La voz de Gran Hermano resonó en la casa con una autoridad pocas veces vista. "No jueguen con mi paciencia", advirtió El Supremo antes de anunciar un castigo que golpea donde más duele: la comida. La sanción surge luego de que varios participantes desoyeran la prohibición absoluta de hablar o reaccionar ante los gritos que provienen del exterior. Según el reglamento, el certamen se juega exclusivamente "puertas adentro", y el contacto con información de afuera -los denominados "cantos de sirena"- está estrictamente penalizado.

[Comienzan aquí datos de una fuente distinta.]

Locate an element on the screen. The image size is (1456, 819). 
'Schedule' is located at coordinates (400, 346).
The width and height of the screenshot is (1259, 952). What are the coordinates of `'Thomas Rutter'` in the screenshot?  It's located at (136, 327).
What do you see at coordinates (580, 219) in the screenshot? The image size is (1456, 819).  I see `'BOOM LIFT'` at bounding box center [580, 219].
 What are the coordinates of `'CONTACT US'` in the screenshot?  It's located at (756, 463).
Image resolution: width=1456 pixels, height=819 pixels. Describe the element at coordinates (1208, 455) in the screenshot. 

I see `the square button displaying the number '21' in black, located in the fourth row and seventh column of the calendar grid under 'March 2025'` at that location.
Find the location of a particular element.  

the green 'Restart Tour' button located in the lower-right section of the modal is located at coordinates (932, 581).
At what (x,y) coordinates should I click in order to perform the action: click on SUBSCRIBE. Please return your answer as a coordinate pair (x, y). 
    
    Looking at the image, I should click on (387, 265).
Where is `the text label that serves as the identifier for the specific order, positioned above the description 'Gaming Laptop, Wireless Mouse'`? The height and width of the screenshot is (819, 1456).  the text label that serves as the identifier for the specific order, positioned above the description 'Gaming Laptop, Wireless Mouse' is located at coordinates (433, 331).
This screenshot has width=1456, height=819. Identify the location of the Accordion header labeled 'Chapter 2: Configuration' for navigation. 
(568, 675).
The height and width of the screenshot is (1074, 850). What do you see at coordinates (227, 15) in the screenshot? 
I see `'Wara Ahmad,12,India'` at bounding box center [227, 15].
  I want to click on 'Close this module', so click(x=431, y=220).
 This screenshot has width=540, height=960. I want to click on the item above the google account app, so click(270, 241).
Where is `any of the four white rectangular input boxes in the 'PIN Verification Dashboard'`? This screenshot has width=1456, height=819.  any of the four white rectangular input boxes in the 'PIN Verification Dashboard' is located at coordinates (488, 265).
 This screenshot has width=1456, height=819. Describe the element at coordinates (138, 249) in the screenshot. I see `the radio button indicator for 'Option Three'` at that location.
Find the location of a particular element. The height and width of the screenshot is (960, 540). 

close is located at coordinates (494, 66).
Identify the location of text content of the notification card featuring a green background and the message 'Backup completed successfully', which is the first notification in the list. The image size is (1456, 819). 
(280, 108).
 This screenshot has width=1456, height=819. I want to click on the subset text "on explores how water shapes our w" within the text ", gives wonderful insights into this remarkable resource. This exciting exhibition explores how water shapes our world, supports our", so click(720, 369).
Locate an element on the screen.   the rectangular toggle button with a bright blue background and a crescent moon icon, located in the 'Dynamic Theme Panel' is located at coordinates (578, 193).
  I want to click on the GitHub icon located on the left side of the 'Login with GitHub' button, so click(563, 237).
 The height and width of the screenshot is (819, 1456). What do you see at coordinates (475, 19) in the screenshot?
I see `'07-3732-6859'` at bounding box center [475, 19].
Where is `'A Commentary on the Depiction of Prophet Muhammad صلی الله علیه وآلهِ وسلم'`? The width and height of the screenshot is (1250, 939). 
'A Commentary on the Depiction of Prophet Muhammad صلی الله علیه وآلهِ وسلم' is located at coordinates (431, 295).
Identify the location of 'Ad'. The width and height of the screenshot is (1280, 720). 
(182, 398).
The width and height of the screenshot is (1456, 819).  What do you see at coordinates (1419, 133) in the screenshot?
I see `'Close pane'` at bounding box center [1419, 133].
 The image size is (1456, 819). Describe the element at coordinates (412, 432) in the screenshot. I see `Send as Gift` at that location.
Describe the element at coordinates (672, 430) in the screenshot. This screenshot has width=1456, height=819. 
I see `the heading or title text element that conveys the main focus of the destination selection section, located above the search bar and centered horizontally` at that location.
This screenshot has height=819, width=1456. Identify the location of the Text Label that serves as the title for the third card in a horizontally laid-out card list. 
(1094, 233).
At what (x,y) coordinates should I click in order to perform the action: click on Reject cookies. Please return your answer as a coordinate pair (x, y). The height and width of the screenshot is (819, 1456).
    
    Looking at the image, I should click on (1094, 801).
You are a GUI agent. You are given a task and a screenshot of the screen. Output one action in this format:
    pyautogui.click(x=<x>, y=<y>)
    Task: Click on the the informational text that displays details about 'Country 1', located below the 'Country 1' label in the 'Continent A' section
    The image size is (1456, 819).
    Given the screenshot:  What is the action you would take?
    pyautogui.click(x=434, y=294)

La severidad de la medida dejó a los jugadores en estado de shock. De superar la prueba semanal, el presupuesto asignado para el supermercado se reducirá a la mitad (50%). Sin embargo, el panorama es aún más desolador si fallan en el desafío: en ese caso, solo contarán con el 25% del dinero total. Como si fuera poco, el tiempo para realizar la compra fue limitado a escasos cinco minutos, lo que garantiza un clima de caos y posibles privaciones en la mesa para la próxima semana.

Santiago del Moro y el factor "error"

El conductor del ciclo, Santiago del Moro, aportó un dato adicional que encendió las alarmas: debido a los numerosos errores cometidos durante la ejecución de la prueba semanal, la posibilidad de contar con apenas el 25% del presupuesto es casi una certeza. 

En la casa, la sanción no solo afecta el hambre, sino que fractura las alianzas. Los participantes que respetaron las reglas ahora descargan su furia contra aquellos que se acercaron a las paredes para escuchar los gritos, generando un clima de reproches que promete una gala de eliminación de alto voltaje. "Espero que, de ahora en más, me tomen en serio", cerró Gran Hermano, dejando en claro que el margen de error se ha agotado.